## EXCERPT
-- Opening Marker --

In Atwood’s novel, of course, the primary job of healthy women is, in fact, to serve as incubators. When the Canadian author wrote her novel in 1985, she was observing how women had had their rights stripped from them in Iran and was also drawing on what had occurred with Black women during American slavery.

I’m not sure, however, that even Atwood could have foreseen that America would one day see a GOP vice-presidential candidate railing against “childless cat ladies,” proposing that voting power should be withdrawn from (and taxes raised on) people who don’t have children, and calling for the Department of Justice to enforce the 1873 Comstock Act, which forbids abortion medication to be shipped through the mail. We’re just now learning of women who have died as a result of the Dobbs decision, including the Georgia woman who was refused emergency care for unexpelled fetal tissue by doctors who feared incurring Georgia 10-year-prison penalty. Meanwhile, Pregnancy Justice, a nonprofit that advocates for the rights of pregnant people (including the right to abortion) has documented 210 cases of women being charged for pregnancy-related conduct in the 12 months following Dobbs. Also, Project 2025 and various red state legislators have proposed a range of further extreme measures, including tracking menstrual cycles, forbidding crossing state lines to have abortions, subpoenaing the medical records of women who have so traveled, locking up anyone who assists a woman in getting an abortion, and administering the death penalty for various abortion infractions. These measures would have been unimaginable before Dobbs.

But that’s what great authors do: they imagine. Atwood has long paid close attention to toxic misogyny within Evangelical and rightwing Catholic movements—and within various fundamentalist religions worldwide—so has proven to be more clear-eyed on these matters than the rest of us.

And because she has, the world has a vital narrative framework through which to understand what we are experiencing, just as it has had 1984, Brave New World, and Zamiatin’s We to understand authoritarian movements; Atwood’s Oryk and Crake series to understand the perils of climate change and unregulated corporatism; and other works of what Atwood calls “speculative fiction” to understand other momentous changes.

Of these works, Handmaid’s Tale stands out for its further incarnation as a hit television series and a graphic novel. The series, meanwhile, has provided protesters with an instantly recognizable and powerful iconography: women wearing the red robes and white bonnets of Atwood’s handmaids. If authoritarian governments disempower its people by isolating dissidents, Handmaid’s Tale brings them together.

 To be sure, state legislatures and rightwing school boards are doing their part by banning both the graphic novel and the novel itself from various libraries, but people are still finding their way to Atwood’s articulation.

-- Closing Marker --

## ASSIGNMENT
Reproduce the Atwood excerpt word for word, starting at the words "And because she" and stopping after "other momentous changes.".

## RECORDED DATA

-- Opening Marker --

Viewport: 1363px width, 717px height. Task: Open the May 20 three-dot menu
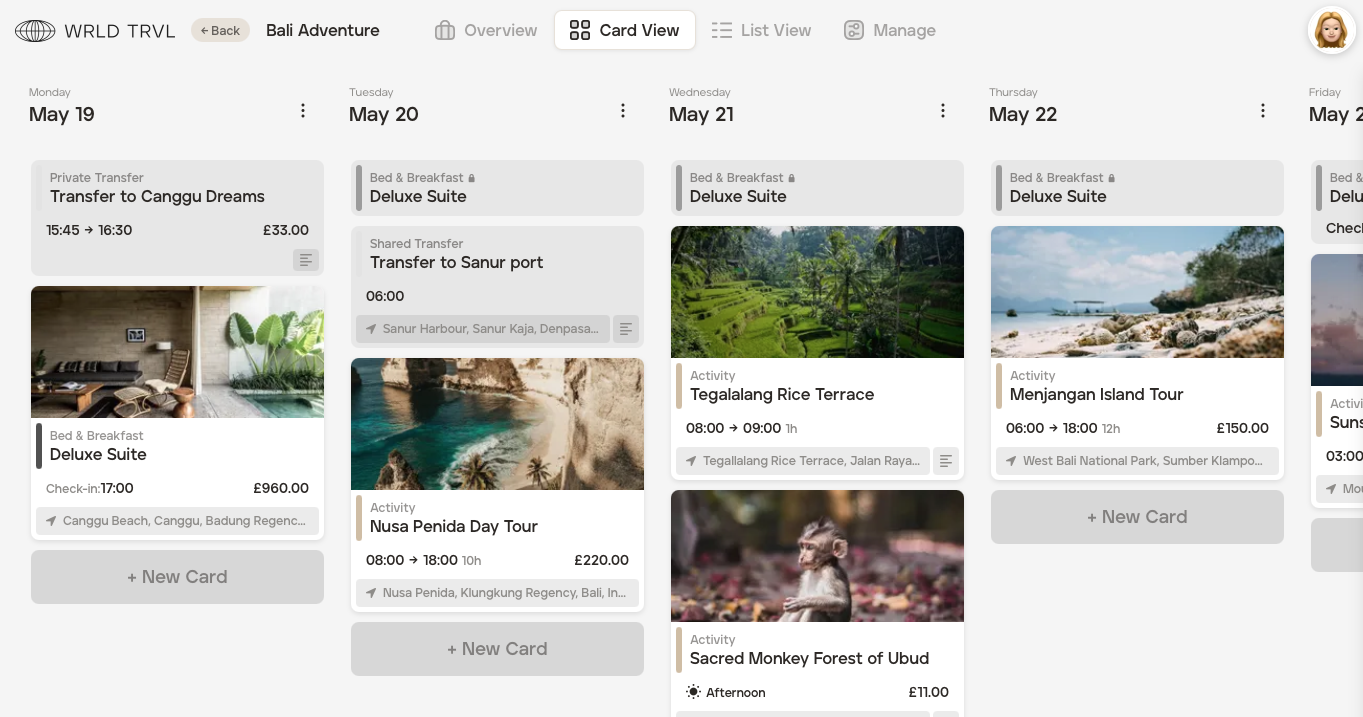pos(623,111)
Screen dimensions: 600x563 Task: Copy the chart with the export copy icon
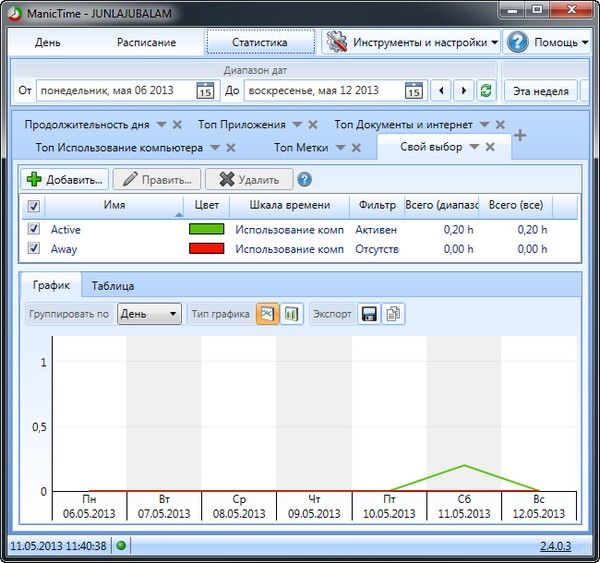click(393, 314)
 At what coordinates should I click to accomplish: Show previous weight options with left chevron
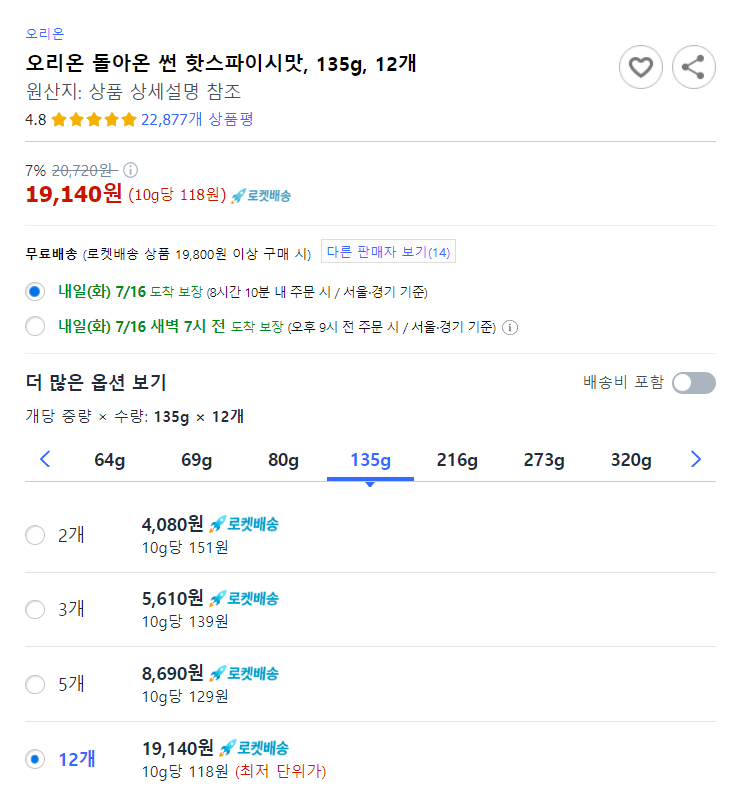click(x=46, y=459)
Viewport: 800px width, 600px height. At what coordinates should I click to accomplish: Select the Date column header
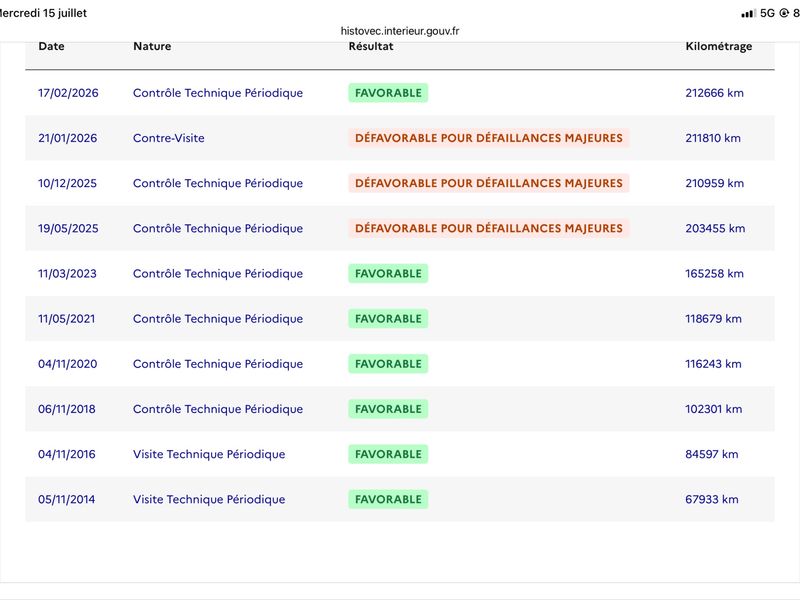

-- Closing Marker --

## EXERCISE RESPONSE
And because she has, the world has a vital narrative framework through which to understand what we are experiencing, just as it has had 1984, Brave New World, and Zamiatin’s We to understand authoritarian movements; Atwood’s Oryk and Crake series to understand the perils of climate change and unregulated corporatism; and other works of what Atwood calls “speculative fiction” to understand other momentous changes.